SAVID – Speaker and Audiovisual Interpretable Deepfake Detection
Supervisors: Marie Tahon (director) and Aghilas Sini (co-supervisor) at LIUM and Arnaud Delhay (co-director) and Damien Lolive (co-supervisor) at l’IRISA
Hosting teams : LST-LIUM et EXPRESSION-IRISA
Location : Le Mans
Beginning : October 2025
Contact : aghilas.sini(at)univ-lemans.fr, arnaud.delhay(at)irisa.fr
Description :
The proliferation of text-to-speech and facial models has led to a significant increase in spoofing attacks, where audio-visual identities are falsified. This raises major issues in terms of security and trust in digital com- munications. Current detection techniques, based on neural models exploiting spectral or visual representations, have limitations in terms of interpretability, which hampers understanding of the factors that lead to the failure of detection and localisation systems.
Objectives :
This thesis aims to create an efficient audiovisual identity verification system that will detect deepfakes and locate corrupted segments, regardless of the language spoken.

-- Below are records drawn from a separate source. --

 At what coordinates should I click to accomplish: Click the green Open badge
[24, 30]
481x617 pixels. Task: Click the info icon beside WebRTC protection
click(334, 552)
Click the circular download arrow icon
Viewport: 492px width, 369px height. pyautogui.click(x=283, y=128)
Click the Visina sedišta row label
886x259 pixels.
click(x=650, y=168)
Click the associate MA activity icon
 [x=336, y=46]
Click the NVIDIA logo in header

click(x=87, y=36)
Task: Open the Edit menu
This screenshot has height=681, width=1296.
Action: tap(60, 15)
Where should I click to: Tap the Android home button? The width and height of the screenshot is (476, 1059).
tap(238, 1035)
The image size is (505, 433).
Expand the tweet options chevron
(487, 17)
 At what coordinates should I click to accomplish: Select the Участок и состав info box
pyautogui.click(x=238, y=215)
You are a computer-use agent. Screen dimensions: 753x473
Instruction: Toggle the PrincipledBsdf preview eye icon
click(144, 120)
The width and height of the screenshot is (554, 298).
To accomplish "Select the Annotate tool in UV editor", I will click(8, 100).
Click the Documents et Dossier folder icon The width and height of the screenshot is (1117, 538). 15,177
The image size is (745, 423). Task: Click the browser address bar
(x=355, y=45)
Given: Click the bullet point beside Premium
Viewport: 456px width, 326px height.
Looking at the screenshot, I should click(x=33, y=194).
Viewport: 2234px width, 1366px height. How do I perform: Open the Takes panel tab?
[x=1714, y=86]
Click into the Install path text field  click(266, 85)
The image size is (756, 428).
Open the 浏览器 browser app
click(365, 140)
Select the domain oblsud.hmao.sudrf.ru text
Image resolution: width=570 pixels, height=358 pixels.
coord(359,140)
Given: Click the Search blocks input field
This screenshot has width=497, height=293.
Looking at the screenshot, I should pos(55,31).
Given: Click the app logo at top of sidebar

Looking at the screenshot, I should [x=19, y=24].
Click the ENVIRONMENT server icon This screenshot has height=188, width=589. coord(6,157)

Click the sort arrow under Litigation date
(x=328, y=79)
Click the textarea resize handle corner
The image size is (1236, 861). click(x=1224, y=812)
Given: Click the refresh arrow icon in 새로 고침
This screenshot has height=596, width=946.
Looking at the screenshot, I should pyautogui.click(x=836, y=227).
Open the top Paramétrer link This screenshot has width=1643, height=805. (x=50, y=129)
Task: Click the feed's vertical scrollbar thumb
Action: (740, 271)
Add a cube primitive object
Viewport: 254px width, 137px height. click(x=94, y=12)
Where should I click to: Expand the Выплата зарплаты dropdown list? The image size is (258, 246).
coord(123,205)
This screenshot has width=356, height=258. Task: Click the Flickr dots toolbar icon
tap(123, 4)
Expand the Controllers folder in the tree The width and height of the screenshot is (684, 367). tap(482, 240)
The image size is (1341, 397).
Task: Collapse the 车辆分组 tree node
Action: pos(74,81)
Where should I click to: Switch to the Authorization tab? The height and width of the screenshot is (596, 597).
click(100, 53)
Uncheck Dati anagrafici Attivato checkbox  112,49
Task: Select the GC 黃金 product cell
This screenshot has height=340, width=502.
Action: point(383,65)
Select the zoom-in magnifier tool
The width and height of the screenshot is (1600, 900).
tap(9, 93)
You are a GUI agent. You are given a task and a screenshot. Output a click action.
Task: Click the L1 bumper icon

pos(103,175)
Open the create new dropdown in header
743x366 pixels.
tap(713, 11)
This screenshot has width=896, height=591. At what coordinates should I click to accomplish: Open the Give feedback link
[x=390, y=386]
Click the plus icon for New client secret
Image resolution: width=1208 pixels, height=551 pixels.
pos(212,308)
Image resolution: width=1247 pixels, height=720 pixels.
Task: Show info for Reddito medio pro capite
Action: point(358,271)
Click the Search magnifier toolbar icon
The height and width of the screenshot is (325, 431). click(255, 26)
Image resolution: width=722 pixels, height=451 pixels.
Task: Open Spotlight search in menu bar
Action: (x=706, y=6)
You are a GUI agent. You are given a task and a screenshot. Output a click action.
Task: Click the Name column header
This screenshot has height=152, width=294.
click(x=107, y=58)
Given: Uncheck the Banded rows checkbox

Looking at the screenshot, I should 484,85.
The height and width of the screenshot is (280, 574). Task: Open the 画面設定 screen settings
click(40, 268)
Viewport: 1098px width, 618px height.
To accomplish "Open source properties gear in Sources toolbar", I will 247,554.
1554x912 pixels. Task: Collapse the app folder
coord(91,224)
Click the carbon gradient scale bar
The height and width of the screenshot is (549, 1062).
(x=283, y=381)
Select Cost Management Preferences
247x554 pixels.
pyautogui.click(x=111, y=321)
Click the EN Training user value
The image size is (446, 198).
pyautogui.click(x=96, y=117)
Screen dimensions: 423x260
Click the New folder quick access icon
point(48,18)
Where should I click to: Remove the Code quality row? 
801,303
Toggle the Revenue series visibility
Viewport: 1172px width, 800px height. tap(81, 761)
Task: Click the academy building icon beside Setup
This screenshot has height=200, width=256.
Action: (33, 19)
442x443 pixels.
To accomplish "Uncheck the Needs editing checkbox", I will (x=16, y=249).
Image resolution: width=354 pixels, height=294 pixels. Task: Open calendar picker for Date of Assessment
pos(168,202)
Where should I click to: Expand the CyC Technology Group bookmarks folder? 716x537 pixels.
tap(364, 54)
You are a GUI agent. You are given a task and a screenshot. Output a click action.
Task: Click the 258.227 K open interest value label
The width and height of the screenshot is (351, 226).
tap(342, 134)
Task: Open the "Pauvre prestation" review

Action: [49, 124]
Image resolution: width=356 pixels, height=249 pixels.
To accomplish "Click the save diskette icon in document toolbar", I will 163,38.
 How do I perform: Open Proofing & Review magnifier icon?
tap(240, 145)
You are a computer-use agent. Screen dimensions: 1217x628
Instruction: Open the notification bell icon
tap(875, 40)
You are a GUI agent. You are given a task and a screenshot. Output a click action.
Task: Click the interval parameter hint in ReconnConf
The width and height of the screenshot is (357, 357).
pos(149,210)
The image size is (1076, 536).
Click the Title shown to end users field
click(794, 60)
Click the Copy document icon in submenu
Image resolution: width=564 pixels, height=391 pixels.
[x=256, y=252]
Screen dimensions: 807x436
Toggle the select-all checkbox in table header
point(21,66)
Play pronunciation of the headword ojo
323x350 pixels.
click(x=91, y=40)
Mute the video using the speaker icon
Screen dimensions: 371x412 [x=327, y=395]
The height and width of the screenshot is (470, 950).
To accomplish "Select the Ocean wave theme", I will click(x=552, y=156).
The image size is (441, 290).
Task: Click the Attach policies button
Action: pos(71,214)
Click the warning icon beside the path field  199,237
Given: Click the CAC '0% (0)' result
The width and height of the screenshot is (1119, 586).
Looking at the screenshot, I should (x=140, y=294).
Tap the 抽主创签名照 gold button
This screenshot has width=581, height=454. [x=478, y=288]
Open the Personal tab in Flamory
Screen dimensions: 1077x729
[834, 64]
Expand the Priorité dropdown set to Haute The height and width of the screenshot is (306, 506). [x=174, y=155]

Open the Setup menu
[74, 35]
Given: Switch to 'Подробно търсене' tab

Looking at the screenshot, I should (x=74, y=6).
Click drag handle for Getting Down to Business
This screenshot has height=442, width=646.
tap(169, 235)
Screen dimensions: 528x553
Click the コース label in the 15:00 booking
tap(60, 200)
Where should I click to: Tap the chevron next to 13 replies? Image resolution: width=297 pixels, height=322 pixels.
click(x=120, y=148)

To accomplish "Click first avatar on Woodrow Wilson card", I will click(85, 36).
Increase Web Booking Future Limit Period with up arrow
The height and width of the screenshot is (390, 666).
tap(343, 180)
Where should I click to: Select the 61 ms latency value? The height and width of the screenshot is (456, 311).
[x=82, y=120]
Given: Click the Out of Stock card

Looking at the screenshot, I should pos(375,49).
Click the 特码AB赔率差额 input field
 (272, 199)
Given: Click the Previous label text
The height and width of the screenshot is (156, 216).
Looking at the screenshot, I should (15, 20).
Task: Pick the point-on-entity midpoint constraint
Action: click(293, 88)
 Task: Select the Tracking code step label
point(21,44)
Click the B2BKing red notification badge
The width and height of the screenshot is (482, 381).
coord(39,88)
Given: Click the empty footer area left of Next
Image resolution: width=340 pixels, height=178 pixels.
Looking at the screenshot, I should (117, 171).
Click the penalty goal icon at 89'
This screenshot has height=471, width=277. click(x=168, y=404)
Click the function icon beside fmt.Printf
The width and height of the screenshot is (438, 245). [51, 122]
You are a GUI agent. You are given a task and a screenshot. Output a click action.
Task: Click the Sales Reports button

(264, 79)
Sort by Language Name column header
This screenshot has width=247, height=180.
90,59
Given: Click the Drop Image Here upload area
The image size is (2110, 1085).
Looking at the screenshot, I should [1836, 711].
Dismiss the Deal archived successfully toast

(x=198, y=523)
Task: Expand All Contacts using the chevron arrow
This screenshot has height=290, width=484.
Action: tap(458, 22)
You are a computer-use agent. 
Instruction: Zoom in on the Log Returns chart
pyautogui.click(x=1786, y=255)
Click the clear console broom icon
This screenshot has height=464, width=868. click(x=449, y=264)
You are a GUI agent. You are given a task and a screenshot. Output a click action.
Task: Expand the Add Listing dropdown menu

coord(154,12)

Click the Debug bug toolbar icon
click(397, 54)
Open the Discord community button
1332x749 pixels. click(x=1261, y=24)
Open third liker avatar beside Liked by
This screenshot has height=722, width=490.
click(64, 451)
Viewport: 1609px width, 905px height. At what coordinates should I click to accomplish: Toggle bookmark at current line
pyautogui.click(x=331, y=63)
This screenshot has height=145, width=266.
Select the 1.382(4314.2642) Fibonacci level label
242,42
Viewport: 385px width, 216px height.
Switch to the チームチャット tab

To achieve this objective, the thesis consists of three main phases :
Phase 1 : Speaker verification and multimodal deepfakes detection
The aim of this phase is to establish a baseline by testing various audio/video combinations (authenticated/falsified) in order to evaluate the initial performance of the existing system presented in [CGA+24]. It also includes data qualification by analysing system errors, detecting poorly annotated data and analysing error factors associated with speakers and attack types.
Phase 2 : Fine analysis of partially corrupted samples
The aim is to segment audiovisual recordings in order to locate falsified segments. Two types of segmentation will be discussed: a) the use of atemporal speaker embeddings (x-vectors [SGRS+18]) for global segmentation and b) the use of SSL representations (WavLM [CWC+22]) for finer segmentation at the frame level.
Phase 3 : Building a latent space that can be interpreted and explained
To structure the latent space of the system, we would like to use prototyping methods [AMO+24] to encode determining factors (voice quality, lip movements) and improve the explicability of the system by identifying the elements that contribute to decision making.
The advances expected from this thesis include :
- A robust and interpretable audiovisual identity verification system,
- A better understanding of the factors leading to the failure of deepfakes detection systems,
- Precise segmentation and location techniques for fake segments,
- A structured latent space that can be explained, enabling the elements contributing to the decision to be identified.
Desired Profil :
Master’s degree or engineering school diploma in Computer Science with a focus on AI, automatic language processing or cyber security.
Application:
If you would like to apply for this thesis, please send your application (CV and covering letter) to Aghilas SINI (aghilas.sini(at)univ-lemans.fr), Arnaud DELHAY (arnaud.delhay(at)irisa.fr) before 4 April 2025. Applications will be examined on an ongoing basis..This call for thesis funding projects is open exclusively to students who are nationals of the European Union, the United Kingdom or Switzerland..
References
- [AMO+24] Antonio Almudévar, Théo Mariotte, Alfonso Ortega, Marie Tahon, Luis Vi- cente, Antonio Miguel, and Eduardo Lleida. Predefined prototypes for intra- class separation and disentanglement. arXiv preprint arXiv :2406.16145, 2024.
- [CGA+24] Zhixi Cai, Shreya Ghosh, Aman Pankaj Adatia, Munawar Hayat, Abhinav Dhall, Tom Gedeon, and Kalin Stefanov. Av-deepfake1m : A large-scale llm-driven audio-visual deepfake dataset. In Proceedings of the 32nd ACM International Conference on Multimedia, pages 7414–7423, 2024.
- [CWC+22] Sanyuan Chen, Chengyi Wang, Zhengyang Chen, Yu Wu, Shujie Liu, Zhuo Chen, Jinyu Li, Naoyuki Kanda, Takuya Yoshioka, Xiong Xiao, et al. Wavlm : Large-scale self-supervised pre-training for full stack speech processing. IEEE Journal of Selected Topics in Signal Processing, 16(6) :1505–1518, 2022.
- [SGRS+18] David Snyder, Daniel Garcia-Romero, Gregory Sell, Daniel Povey, and San- jeev Khudanpur. X-vectors : Robust dnn embeddings for speaker recognition. In 2018 IEEE International Conference on Acoustics, Speech and Signal Pro- cessing (ICASSP), pages 5329–5333, 2018.